Passaram-se um ano e meio e Lisnara iniciou um projeto com a professora Adriana Thoma, chamado Uniscriança: a inclusão digital através de softwares educacionais. A iniciativa envolveu turmas de surdos da Escola Estadual Gaspar Bartholomay, durante o ano 2007. Foi quando Lisnara, pela primeira vez, ministrou aula para mais de 20 crianças surdas.
E no momento em que se viu professora, entendeu o seu verdadeiro destino. Em 2008, descobriu o curso de Letras/Libras da Universidade Federal de Santa Catarina (UFSC) e não teve dúvidas: Trocou de curso e passou a ser aluna no polo da Universidade Federal do Rio Grande do Sul (UFRGS). “Eu estava então novamente estudando em uma graduação onde a Libras era a língua de acesso utilizada pelos professores e alunos”, conta.
Na Escola Estadual Gaspar Bartholomay, passou a atuar como professora de Libras, em sala de especial, de 5ª a 8ª série. Em 2010, iniciou na Escola Estadual de Ensino Médio Nossa Senhora do Rosário, atuando como professora de Libras para alunos ouvintes do ensino Fundamental, 5ª a 7ª séries e, no ensino médio. Em 2012, estava formada.
Atualmente, Lisnara continua na Escola Nossa Senhora do Rosário, onde também realiza a oficina de português escrito para os alunos surdos e também aulas de Libras para surdos e também ouvintes, do ensino fundamental e médio.
Depois da luta, o ensino
Lisnara é a única professora surda da Escola Nossa Senhora do Rosário, educandário referência na região. São 47 alunos surdos de Santa Cruz, Sobradinho, Rio Pardo, Venâncio Aires, Passo do Sobrado, Vera Cruz e Mato Leitão. O colégio proporciona uma educação especial, enquanto também trabalha a inclusão: São 358 alunos ouvintes que convivem e aprendem sobre o universo dos demais colegas.

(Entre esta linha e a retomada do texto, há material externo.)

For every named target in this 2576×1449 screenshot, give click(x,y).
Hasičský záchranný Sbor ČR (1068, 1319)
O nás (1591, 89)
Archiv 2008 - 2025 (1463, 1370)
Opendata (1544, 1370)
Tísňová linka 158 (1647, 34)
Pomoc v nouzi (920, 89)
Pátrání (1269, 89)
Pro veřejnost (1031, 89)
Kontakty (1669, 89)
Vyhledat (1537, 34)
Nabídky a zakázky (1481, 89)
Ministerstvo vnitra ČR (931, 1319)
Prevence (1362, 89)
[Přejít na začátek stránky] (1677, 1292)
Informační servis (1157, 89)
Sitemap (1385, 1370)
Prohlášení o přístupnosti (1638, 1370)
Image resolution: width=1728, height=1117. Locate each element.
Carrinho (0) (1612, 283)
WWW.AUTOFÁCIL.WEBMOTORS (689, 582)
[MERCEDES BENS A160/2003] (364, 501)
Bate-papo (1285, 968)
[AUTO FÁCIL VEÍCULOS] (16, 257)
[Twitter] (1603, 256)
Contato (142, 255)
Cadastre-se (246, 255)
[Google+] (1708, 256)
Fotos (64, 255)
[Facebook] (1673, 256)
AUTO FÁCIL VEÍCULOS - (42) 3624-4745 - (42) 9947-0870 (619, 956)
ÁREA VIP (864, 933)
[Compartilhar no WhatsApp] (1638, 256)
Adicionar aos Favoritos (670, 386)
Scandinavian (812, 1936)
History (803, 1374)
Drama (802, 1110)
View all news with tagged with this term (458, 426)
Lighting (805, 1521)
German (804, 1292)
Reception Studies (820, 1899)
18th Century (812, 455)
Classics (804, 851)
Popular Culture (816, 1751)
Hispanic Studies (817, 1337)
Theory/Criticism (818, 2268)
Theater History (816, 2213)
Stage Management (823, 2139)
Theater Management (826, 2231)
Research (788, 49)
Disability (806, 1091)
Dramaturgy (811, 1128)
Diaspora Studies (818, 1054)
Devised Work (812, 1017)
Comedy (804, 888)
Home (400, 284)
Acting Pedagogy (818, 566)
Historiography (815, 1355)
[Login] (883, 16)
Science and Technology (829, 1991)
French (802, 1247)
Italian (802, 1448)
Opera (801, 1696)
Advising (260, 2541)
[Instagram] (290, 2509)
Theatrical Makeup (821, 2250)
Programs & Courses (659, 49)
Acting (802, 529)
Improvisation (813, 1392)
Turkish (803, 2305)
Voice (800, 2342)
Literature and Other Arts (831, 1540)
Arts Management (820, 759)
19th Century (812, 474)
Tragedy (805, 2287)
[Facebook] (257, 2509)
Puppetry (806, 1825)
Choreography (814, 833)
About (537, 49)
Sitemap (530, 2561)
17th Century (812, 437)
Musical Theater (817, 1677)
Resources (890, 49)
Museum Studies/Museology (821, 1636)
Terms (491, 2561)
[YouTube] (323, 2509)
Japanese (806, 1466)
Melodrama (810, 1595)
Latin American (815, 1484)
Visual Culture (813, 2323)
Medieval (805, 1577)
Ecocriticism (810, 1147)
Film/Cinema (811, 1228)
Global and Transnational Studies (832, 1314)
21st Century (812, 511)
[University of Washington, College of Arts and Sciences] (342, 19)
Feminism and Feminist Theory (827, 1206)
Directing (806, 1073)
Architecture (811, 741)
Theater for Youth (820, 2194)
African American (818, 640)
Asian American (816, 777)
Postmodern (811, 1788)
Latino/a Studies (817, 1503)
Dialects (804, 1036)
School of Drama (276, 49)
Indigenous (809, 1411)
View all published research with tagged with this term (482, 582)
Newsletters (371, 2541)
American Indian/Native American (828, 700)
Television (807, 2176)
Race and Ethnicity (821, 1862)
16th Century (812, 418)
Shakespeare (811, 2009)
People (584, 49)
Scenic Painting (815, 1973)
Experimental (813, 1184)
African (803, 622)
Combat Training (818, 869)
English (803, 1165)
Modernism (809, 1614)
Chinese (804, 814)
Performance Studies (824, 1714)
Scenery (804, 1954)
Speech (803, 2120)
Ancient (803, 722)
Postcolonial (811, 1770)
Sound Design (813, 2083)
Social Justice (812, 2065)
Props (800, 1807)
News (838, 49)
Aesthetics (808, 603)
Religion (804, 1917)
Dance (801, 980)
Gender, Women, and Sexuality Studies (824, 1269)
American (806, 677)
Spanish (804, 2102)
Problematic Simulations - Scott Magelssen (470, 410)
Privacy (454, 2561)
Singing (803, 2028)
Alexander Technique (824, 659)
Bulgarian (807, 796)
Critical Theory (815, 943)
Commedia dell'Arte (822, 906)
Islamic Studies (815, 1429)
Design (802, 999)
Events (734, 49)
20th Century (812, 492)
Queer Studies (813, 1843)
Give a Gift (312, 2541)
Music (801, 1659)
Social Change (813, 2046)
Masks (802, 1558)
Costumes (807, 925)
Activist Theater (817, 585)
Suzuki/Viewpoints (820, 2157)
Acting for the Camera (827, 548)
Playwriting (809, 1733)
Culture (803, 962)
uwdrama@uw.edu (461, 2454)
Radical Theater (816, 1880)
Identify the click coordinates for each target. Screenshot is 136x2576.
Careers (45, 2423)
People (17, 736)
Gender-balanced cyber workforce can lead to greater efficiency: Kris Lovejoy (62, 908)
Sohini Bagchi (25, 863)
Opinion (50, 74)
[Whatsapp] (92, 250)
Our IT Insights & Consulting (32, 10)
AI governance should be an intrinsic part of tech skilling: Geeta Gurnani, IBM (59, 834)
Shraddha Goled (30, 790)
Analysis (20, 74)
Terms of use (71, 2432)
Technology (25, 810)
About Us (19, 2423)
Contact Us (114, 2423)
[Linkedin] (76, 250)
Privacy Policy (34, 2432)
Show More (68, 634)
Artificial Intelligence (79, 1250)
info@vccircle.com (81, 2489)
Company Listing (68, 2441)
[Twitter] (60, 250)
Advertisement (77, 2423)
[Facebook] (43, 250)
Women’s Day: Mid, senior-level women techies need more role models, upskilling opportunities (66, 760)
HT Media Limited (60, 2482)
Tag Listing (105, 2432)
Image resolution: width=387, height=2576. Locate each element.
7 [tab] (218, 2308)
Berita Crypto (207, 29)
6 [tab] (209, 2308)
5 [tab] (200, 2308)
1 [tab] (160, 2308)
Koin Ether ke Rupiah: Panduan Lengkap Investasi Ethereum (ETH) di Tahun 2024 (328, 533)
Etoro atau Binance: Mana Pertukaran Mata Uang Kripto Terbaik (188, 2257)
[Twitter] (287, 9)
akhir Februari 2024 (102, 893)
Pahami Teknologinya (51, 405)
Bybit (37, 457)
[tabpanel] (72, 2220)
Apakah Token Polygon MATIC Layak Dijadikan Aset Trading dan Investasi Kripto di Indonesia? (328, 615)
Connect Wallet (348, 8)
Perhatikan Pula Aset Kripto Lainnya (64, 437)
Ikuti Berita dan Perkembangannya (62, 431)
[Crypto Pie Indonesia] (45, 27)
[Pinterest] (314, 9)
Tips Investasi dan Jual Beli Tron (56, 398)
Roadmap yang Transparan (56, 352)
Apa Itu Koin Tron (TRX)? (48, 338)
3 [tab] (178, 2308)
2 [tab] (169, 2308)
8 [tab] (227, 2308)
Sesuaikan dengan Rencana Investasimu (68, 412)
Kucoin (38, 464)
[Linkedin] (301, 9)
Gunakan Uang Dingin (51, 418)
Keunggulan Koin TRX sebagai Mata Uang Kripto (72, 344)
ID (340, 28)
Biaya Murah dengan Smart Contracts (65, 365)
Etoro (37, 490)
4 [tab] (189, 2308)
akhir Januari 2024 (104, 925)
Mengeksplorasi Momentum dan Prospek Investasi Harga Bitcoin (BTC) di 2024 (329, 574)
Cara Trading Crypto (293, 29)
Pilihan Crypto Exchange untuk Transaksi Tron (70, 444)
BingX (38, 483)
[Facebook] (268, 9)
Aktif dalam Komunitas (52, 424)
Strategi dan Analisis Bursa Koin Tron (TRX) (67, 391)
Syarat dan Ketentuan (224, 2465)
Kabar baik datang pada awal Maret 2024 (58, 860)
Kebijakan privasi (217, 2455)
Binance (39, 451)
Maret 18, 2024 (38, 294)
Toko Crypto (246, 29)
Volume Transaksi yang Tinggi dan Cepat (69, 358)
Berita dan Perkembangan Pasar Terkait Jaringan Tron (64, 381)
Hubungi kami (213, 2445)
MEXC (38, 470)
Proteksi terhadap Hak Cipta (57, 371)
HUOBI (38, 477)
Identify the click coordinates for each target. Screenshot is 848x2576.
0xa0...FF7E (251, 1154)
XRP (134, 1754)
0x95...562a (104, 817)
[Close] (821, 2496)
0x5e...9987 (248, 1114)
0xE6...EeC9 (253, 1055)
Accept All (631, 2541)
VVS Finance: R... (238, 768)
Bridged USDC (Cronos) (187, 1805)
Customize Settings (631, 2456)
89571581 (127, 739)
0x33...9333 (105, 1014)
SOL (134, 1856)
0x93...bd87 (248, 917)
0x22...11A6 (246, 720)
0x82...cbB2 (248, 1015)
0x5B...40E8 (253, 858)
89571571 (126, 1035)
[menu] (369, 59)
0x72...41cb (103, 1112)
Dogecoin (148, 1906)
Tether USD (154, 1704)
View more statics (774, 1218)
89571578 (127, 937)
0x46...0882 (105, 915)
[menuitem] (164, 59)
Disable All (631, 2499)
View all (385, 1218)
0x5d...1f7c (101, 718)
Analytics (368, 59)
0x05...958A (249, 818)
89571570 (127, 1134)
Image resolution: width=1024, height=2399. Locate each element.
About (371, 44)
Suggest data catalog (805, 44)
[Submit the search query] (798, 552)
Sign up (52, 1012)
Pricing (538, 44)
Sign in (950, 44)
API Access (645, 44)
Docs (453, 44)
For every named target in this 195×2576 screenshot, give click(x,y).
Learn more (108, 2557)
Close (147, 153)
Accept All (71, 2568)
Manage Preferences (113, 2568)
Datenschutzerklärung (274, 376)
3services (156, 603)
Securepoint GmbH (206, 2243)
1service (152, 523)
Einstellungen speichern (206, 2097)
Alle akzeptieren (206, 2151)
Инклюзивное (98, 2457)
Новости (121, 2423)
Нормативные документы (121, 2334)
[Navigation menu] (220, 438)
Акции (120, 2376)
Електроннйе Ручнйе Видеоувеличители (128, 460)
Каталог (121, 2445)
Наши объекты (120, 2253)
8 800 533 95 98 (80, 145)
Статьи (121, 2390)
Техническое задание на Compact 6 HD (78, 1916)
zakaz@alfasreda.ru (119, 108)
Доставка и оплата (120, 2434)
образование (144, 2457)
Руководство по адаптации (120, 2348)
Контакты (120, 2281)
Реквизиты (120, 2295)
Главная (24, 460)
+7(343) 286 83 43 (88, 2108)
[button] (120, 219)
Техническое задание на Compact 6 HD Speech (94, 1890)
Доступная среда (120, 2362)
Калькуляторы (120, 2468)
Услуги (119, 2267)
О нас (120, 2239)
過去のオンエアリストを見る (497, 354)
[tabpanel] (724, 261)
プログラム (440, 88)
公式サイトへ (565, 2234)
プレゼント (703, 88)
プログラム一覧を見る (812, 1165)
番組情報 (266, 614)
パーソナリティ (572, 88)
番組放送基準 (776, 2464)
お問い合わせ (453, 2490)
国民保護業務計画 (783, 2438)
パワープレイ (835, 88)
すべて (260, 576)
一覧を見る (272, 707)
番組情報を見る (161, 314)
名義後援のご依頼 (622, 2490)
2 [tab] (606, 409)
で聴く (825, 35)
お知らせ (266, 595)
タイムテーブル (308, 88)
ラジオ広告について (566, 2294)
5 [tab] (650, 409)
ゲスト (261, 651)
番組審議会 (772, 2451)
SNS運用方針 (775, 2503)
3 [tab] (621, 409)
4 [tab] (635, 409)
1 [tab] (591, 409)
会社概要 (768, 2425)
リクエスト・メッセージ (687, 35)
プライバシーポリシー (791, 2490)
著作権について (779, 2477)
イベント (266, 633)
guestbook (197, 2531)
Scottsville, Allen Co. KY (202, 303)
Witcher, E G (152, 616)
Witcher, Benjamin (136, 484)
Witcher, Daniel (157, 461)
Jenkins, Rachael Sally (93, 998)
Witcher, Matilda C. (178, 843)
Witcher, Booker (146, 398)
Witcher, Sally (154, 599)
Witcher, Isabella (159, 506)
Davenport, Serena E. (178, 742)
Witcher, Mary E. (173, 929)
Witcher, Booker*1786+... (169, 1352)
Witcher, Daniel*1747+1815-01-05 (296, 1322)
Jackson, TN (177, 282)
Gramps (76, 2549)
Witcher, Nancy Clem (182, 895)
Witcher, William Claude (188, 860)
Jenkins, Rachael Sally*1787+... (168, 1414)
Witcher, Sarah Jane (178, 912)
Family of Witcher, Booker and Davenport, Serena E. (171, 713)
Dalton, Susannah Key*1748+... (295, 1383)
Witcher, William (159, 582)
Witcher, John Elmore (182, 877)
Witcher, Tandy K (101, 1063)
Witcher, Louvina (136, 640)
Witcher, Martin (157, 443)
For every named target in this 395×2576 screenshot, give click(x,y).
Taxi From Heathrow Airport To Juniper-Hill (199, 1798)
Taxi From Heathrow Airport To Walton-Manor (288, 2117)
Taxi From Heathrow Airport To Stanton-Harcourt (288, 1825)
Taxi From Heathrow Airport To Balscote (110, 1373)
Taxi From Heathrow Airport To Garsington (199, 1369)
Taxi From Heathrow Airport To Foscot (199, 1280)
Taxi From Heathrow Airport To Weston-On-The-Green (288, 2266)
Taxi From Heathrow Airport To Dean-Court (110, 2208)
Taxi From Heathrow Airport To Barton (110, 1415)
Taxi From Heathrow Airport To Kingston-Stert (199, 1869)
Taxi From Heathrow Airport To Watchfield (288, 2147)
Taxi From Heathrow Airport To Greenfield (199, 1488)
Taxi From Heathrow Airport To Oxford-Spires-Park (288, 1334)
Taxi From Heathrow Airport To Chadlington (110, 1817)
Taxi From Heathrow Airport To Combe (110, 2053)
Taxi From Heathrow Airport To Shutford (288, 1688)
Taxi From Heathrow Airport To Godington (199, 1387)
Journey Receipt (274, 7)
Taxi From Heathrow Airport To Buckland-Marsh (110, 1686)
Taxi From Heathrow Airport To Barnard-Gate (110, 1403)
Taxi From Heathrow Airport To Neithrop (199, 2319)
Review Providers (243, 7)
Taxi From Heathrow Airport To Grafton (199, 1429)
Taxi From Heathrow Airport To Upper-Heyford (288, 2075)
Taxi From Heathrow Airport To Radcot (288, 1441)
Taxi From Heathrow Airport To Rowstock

Do 1º ao 9º ano, as aulas para surdos são em classes especiais, ministradas em Libras, a primeira língua, e em português como segunda lingua na modalidade escrita. No Ensino Médio, as turmas se misturam, proporcionando uma maior interação e diminuindo o preconceito. Por conta disso, todos os estudantes passam por aulas de Libras a fim de que o diálogo consiga ser estabelecido.
O mundo de 9 milhões no Enem
De acordo com Lisnara, são 9 milhões de surdos no Brasil. Os participantes do Exame Nacional do Ensino Médio (Enem) que fazem parte desta estatística se sentiram representados na edição 2017. O tema "Desafios para a formação educacional de surdos no Brasil" surpreendeu e também agradou. “O Brasil precisou escrever sobre o assunto”, comemora a professora.
Bruna Faust tem 17 anos e estuda na Escola Nossa Senhora do Rosário. Ao abrir a prova deste primeiro domingo de Enem, ela sorriu. Sorriu porque viu sua realidade estampada ali, para tantas pessoas refletirem a respeito. “Nunca imaginei esse tema. Foi ótimo. Eu queria viver em mundo em que todas as pessoas soubessem Libras e pudessem se comunicar conosco”, diz, relembrando as dificuldades de um simples encontro de amigos no centro ou de uma necessária consulta médica.
O presente e o futuro como intérprete
Lecionar para uma turma de surdos e sem ter experiência com alunos especiais. Um desafio e tanto que a professora de matemática, Neoli Gabe teria pela frente. A missão lhe foi passada logo no primeiro dia de aula na Escola Rosário, em 2010. Porém, no primeiro contato, a melhor acolhida possível. “Eles foram muito receptivos e me disseram: nós vamos trocar, você nos ensina matemática e nós te ensinamos libras”, relembra.
Desde então, o encanto por ensinar as classes especiais provocou Neoli a querer saber mais. Depois de quatro anos lecionando para turmas de surdos e também de não surdos, ela foi convidada pela escola a dar aula apenas para as classes especiais. “Me encontrei na profissão. Fiz cursos de libras, especialização na área e agora faço Mestrado em Educação Matemática com pesquisa voltada para a educação de surdos. Me motivo a cada dia para sempre saber mais, o que fazer para ser uma melhor professora para eles” afirma.